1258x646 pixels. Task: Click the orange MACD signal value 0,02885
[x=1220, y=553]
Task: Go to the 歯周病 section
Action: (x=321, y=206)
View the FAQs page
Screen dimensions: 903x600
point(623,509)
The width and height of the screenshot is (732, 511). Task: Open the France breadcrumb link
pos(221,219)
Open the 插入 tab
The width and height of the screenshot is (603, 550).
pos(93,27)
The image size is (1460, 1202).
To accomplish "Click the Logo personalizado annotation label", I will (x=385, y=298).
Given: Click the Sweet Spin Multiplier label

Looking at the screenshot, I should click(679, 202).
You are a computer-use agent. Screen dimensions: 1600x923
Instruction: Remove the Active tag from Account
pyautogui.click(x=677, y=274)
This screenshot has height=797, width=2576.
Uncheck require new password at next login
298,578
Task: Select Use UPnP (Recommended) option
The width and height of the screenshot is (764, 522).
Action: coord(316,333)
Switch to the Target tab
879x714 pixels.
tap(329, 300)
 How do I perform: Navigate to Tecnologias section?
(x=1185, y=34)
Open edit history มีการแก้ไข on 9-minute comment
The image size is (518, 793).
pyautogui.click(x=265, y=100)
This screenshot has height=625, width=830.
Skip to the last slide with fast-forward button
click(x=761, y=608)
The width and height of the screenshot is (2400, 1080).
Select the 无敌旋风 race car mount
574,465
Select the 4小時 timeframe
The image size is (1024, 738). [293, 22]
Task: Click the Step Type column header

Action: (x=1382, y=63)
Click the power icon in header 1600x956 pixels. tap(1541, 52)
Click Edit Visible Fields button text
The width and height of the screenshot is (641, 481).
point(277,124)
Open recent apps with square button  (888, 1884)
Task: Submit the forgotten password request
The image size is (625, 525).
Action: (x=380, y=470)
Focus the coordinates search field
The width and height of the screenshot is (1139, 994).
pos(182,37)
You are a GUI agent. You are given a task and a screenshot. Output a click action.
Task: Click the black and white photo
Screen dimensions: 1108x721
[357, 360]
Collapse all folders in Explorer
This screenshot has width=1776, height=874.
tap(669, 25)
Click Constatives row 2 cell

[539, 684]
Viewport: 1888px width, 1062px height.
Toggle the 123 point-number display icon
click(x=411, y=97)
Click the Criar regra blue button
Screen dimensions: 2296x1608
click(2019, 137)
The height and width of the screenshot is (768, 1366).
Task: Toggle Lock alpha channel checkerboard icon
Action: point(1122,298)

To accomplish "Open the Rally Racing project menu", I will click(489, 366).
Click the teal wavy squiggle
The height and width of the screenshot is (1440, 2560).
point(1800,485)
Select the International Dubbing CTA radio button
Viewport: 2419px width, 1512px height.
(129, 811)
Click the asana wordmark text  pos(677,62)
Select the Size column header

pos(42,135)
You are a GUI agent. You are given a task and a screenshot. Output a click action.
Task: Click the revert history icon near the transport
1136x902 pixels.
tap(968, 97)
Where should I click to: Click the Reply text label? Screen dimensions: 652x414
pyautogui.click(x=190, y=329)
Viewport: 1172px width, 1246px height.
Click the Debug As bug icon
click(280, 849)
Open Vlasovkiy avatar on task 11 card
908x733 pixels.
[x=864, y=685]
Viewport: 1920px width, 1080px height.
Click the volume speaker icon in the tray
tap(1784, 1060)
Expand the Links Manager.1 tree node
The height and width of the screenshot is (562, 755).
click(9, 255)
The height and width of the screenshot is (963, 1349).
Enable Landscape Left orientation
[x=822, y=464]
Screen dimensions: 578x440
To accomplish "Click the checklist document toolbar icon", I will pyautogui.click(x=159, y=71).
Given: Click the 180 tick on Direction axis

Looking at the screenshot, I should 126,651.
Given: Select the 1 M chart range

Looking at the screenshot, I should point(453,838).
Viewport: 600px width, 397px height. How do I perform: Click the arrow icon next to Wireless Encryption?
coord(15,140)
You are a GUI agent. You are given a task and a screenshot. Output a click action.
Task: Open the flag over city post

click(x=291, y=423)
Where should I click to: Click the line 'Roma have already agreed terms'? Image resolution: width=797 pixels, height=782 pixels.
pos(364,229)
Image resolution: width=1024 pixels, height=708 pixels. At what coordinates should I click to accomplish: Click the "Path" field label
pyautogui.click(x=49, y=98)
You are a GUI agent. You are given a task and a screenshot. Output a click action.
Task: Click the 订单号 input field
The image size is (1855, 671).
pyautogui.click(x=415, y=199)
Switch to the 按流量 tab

▶ [Goal] Collect every line of the data above that contains the string "next". Matching is case-sensitive.

▶ [Written answer]
Uncheck require new password at next login
Viewport: 600px width, 397px height. How do I perform: Click the arrow icon next to Wireless Encryption?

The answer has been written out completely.